I used to be proficient at socially-acceptable small talk and elegant conversations. I excelled at connecting with others with grandiose insights and small clever quips. Not even three months ago, I could float into the room and direct a fun, engaging conversation. I could make people laugh.

Now, I’m struggling to put a sentence together. And if you know me, you know that words are my love language and this new reality is humbling.

I’ve succumbed to consistently uttering the wrong response in inappropriate times. You know, the one where you’re paying for your groceries and, as you leave, the clerk says “enjoy your hummus” and you respond with “you too!” Brad at Whole Foods didn’t just purchase hummus. Who was the “you too!” meant for, Amy? Certainly not Brad.

When those arguably minor slip-ups happen, I spiral as I start to think about all of the other interactions I’ve flubbed up, from a simple “hello” to a neighbor down the street to my best friend on Facetime as I somehow forgot her parents’ names and somehow replaced them with Pam and Bob – or any other generic name, for that matter.

It’s like I forgot how to relate to people because I don’t see them every day.

In one way, I believe that quarantine, all things COVID-19 and the rocky testing ground of 2020 will shift how we communicate and relate to others. It was the record scratch in a year that is jarring our nation and the greater world out of complacency. It’s showing our fault lines and cracks. It’s exposing how we need to change, from small ways about how we might cook more meals than order takeout to asking the big questions that center on our life’s purpose and direction. I’m in the same boat, rowing into the morning fog of whatever is next in a post-COVID world.

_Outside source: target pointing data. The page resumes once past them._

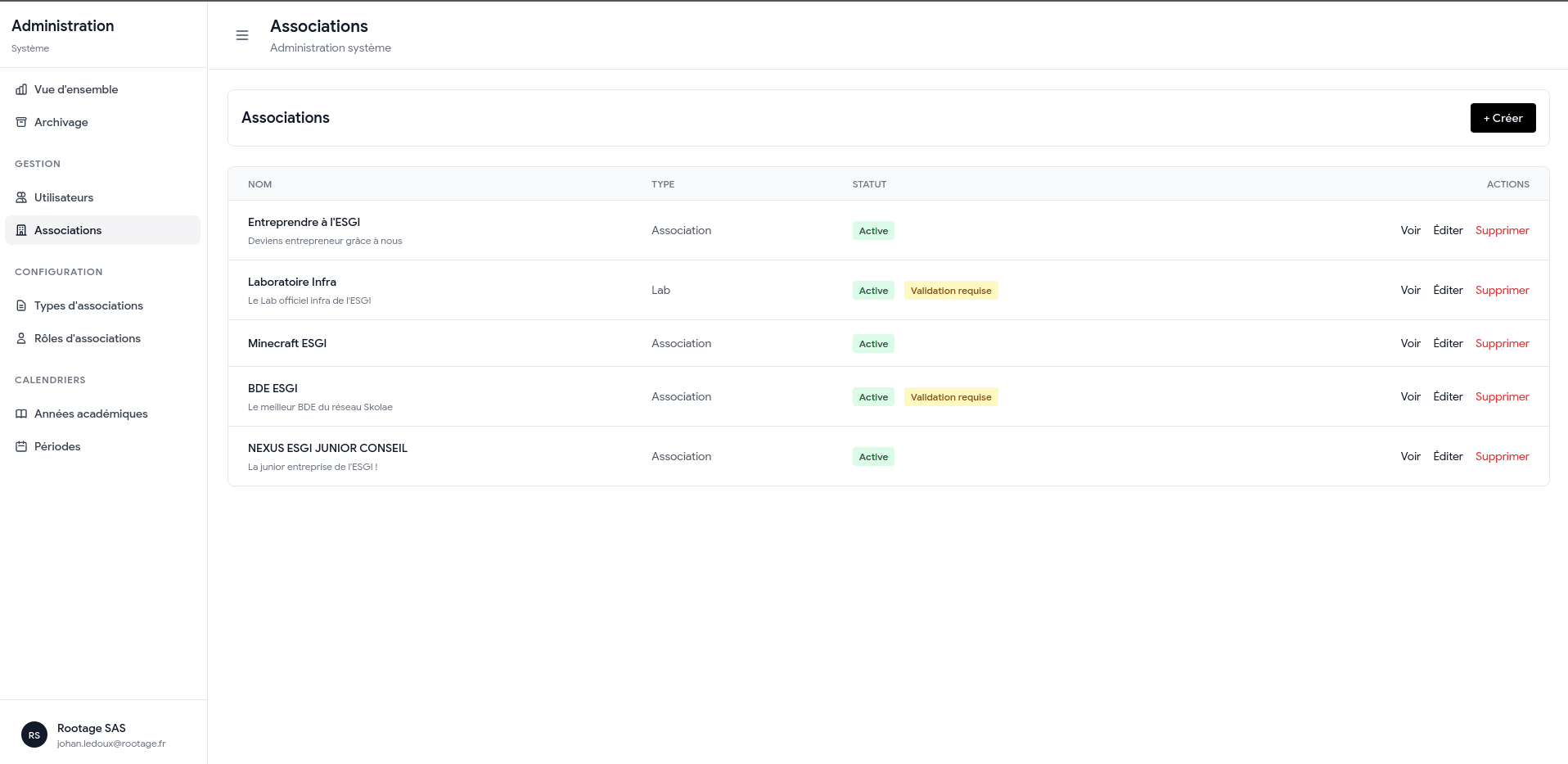Image resolution: width=1568 pixels, height=764 pixels.
Task: Open the Archivage menu item
Action: (x=61, y=122)
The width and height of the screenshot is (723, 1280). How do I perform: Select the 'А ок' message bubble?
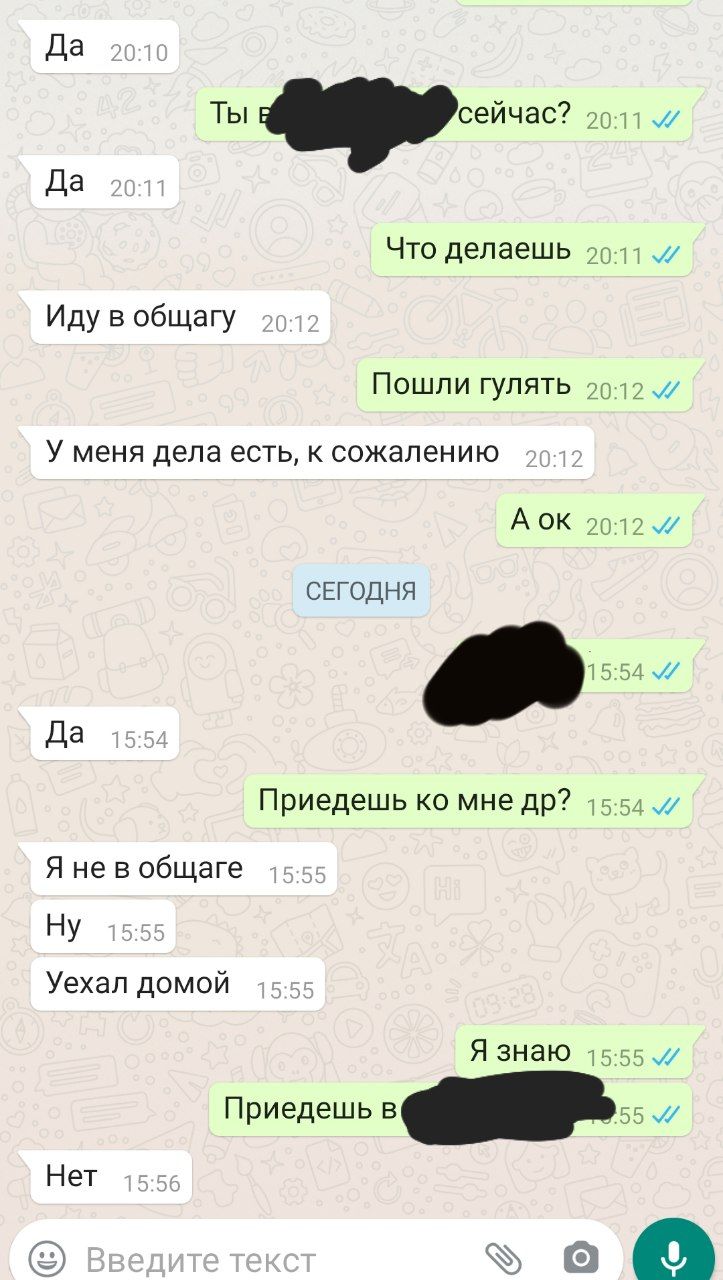pyautogui.click(x=594, y=520)
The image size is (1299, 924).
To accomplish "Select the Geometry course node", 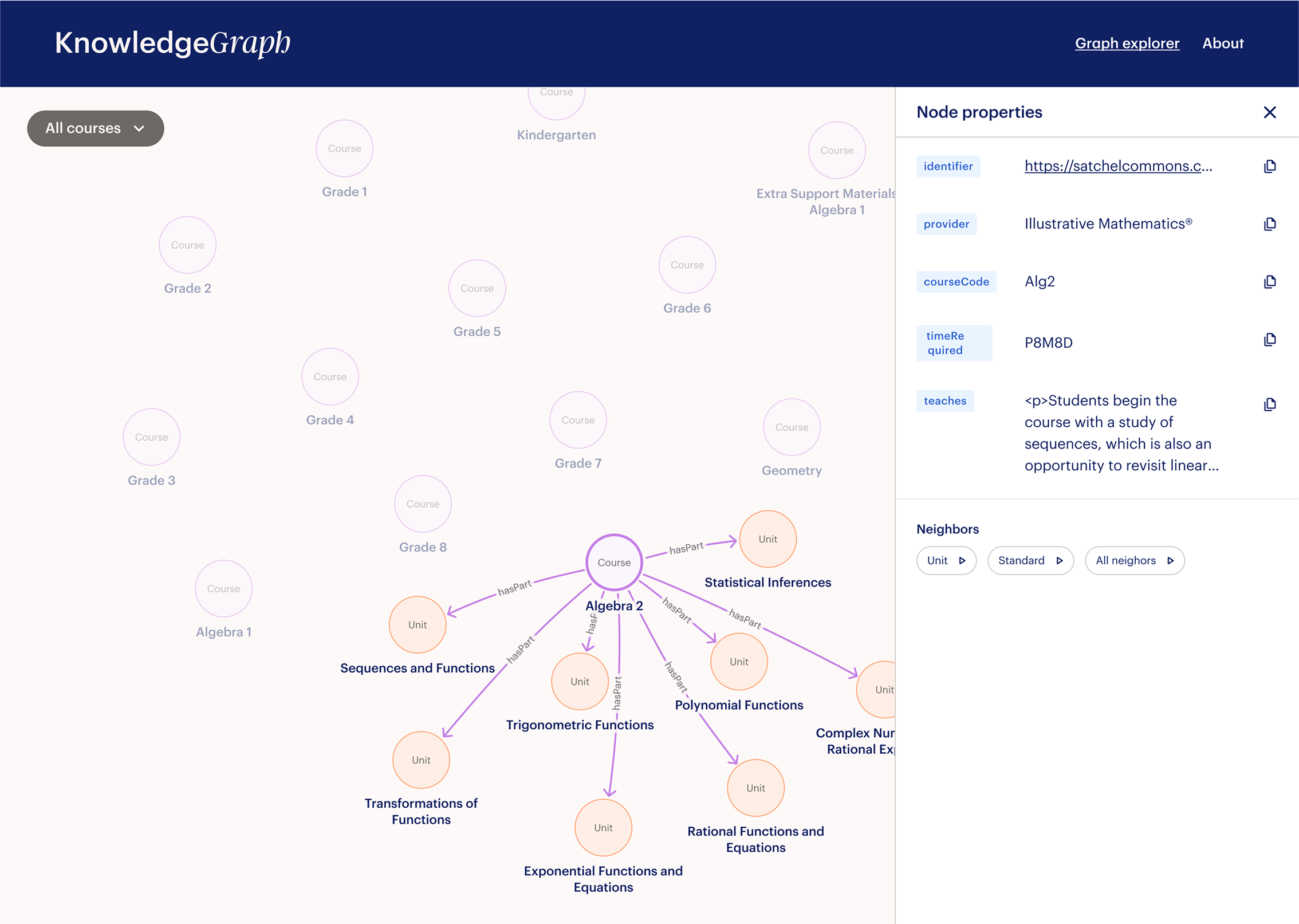I will click(x=792, y=427).
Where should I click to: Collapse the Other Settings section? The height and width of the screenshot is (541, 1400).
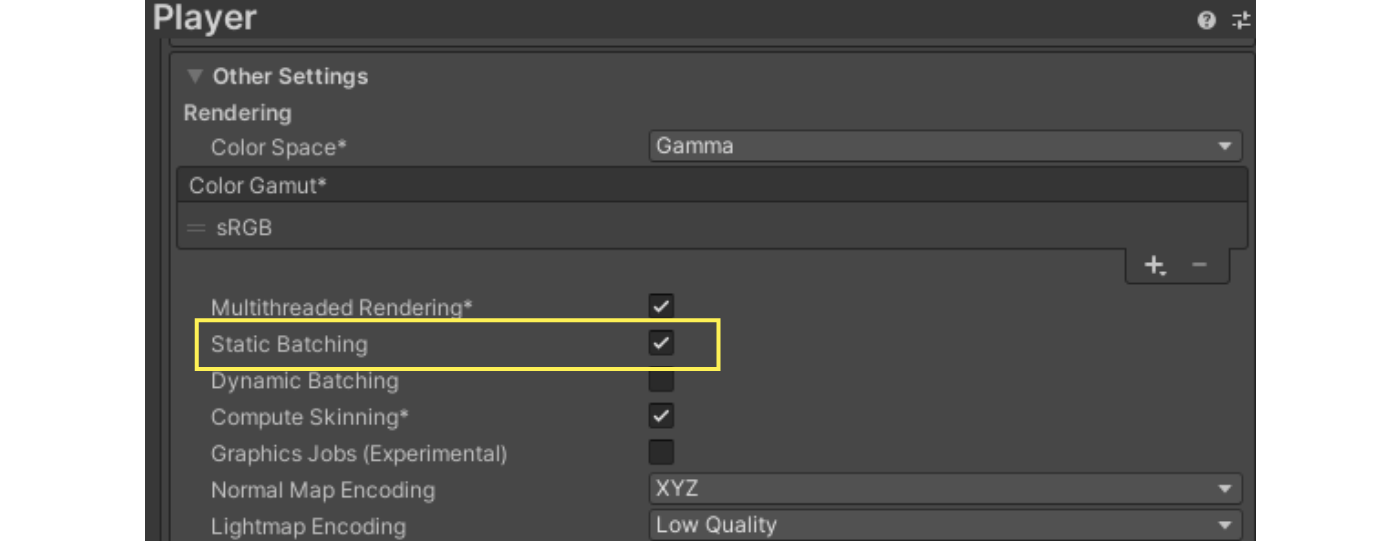[x=195, y=76]
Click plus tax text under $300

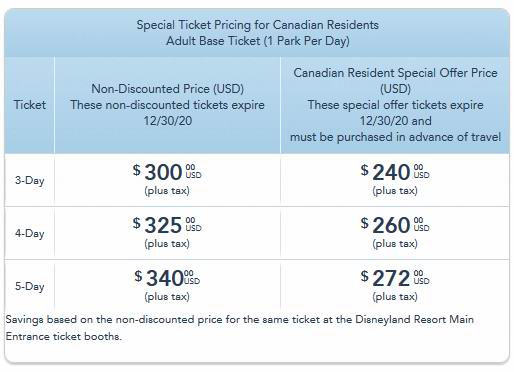[167, 191]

What is fascinating is that all of the emotional work I’ve done in therapy over the past year has led me to this moment of processing awkwardness and judgement in a new way. My therapist and I keep sharing this consistent refrain in each session: notice the thoughts and the meaning you’re attaching to them, acknowledge that you said something you didn’t mean, and let it divert your attention back to what you were doing. So, when my brain goes down the rabbit hole of “Amy, you’re an idiot for telling Brad to love his hummus,” I get to respond differently. I get to see the thoughts for what they are. I acknowledge that I might have said something innocuous that made me cringe. I choose to let it go and chock it up to the fact that I’m quirky.

For this recovering self-saboteur, this is gold. It is freedom and a life of greater mental and emotional ease. It allows me to find the laughter in the situation, just like finding Mater floating in my coffee because of a certain three year-old.

Our shifting realities will present challenges as we reenter the world (with a mask, of course. COVID-19 is still a reality, y’all). I’m hoping this shift will point us in the direction of more honest, authentic dialogues; conversations where we build trust and feel safe to be our true selves. Interactions where don’t feel the need to perform, but just be. Moments where we give ourselves some grace as we wish our favorite grocery store person a chance to love the hummus and laugh because it just sounded silly. Chances to be human and embrace our humanity and vulnerability as a way to move forward into a world that is kinder to all.

In the meantime, if you find it difficult to re-enter civilization as we now know it, know you’re not alone. I’m right here with you, verbal slip-ups and cringeworthy moments included.